A nobre arte de reduzir os incómodos

Lord Byron
Quem cultiva algum gosto, algum espírito, e ideais de certa elevação, tem por vezes de fazer um exercício exigente: o desprendimento. O olhar para os factos com um pouco de ironia, com ausência de emoção, com uma frieza prática. Por mais que o temperamento de cada um se incline para o artístico (o que tendo panache, pode ser um atraso de vida) o poético (que convida a uma morbidez algo inestética) ou o excessivo (que não deixa de ter a sua graça, mas pode roçar o mau gosto num ápice) é preferível exercer o spleen sem analisar demasiado, sem levar as coisas muito a sério, arranhando só a superfície. 

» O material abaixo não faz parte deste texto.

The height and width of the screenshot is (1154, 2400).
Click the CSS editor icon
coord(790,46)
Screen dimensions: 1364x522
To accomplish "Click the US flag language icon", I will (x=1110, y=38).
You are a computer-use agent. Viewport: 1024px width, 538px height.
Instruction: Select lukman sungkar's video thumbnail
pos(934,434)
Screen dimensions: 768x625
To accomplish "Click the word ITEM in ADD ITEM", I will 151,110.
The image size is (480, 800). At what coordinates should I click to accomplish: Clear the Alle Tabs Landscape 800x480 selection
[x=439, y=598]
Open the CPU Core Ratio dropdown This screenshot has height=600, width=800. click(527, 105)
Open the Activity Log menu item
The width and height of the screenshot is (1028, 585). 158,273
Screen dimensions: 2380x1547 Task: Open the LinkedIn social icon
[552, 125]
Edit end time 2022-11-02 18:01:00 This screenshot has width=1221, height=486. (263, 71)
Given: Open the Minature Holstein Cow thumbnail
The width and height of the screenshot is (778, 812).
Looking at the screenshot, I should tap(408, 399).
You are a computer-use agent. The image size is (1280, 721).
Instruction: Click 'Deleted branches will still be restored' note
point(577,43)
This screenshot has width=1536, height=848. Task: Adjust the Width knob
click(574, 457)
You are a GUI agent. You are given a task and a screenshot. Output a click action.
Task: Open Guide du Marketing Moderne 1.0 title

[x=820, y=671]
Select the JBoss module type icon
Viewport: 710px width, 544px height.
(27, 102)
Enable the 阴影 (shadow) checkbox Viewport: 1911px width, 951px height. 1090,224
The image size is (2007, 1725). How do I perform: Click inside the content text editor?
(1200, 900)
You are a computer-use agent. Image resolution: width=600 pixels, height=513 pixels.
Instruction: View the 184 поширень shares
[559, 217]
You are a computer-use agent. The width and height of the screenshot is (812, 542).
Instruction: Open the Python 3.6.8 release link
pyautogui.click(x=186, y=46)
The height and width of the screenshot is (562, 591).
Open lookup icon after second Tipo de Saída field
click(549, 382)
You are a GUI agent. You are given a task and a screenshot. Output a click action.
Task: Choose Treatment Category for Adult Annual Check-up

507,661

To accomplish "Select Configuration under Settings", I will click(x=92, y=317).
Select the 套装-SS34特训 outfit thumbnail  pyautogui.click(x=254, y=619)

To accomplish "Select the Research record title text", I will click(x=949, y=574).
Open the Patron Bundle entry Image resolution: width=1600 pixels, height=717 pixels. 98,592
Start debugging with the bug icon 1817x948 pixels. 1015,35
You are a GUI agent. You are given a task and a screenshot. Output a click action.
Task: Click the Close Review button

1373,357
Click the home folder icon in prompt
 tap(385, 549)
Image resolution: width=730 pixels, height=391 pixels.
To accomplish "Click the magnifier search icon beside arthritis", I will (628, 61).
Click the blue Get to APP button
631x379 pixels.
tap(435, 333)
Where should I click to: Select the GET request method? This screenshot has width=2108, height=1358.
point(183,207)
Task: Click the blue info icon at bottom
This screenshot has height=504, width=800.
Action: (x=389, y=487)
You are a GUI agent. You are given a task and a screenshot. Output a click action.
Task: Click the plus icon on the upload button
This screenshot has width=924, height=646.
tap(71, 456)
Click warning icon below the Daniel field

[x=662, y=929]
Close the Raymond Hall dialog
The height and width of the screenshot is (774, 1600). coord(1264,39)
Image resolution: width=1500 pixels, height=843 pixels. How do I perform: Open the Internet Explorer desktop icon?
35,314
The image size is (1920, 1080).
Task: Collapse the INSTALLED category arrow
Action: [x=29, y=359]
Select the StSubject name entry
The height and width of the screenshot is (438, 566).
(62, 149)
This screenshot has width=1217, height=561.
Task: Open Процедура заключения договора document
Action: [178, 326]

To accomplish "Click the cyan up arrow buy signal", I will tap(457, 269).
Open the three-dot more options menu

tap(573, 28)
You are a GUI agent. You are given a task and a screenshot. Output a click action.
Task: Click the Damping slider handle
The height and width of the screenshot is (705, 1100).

Muitas coisas que parecem, à primeira vista, um desgosto, uma grande contrariedade, devem ser encaradas como simples maçadas, deslizes, tropeços, incidentes, aborrecimentos, canseiras, disparates ou mesmo erros ridículos. Há que conceder o colorido título de desgosto aos factos ou tragédias que - Deus nos livre delas, batam na madeira, etc - são importantes, no mau sentido. A chatice de cair num erro, por exemplo, pode ser vista sob uma perspectiva estética - foi um erro com certa graça, ou um acto de ingenuidade inconfessável? Valeu a aventura, ou os intervenientes e as circunstâncias ficam mal no retrato? Se ficam, descreva-se o episódio - a quem perguntar, ou a nós mesmos - como a most unpleasant incident. Evite-se mesmo os termos unfortunate, ou esta desgraçada questão, demasiado dramáticos para o que a ocasião exige, e encolham-se os ombros ou ergam-se as sobrancelhas. Se o facto é  socialmente condenável, mas não grave, só resta rir contidamente; fazer dele, eventualmente, uma private jokeAs nódoas são chatas, mas não são uma desgraça, mesmo no mais belo tecido: um giro à lavandaria e nunca mais ninguém se lembra.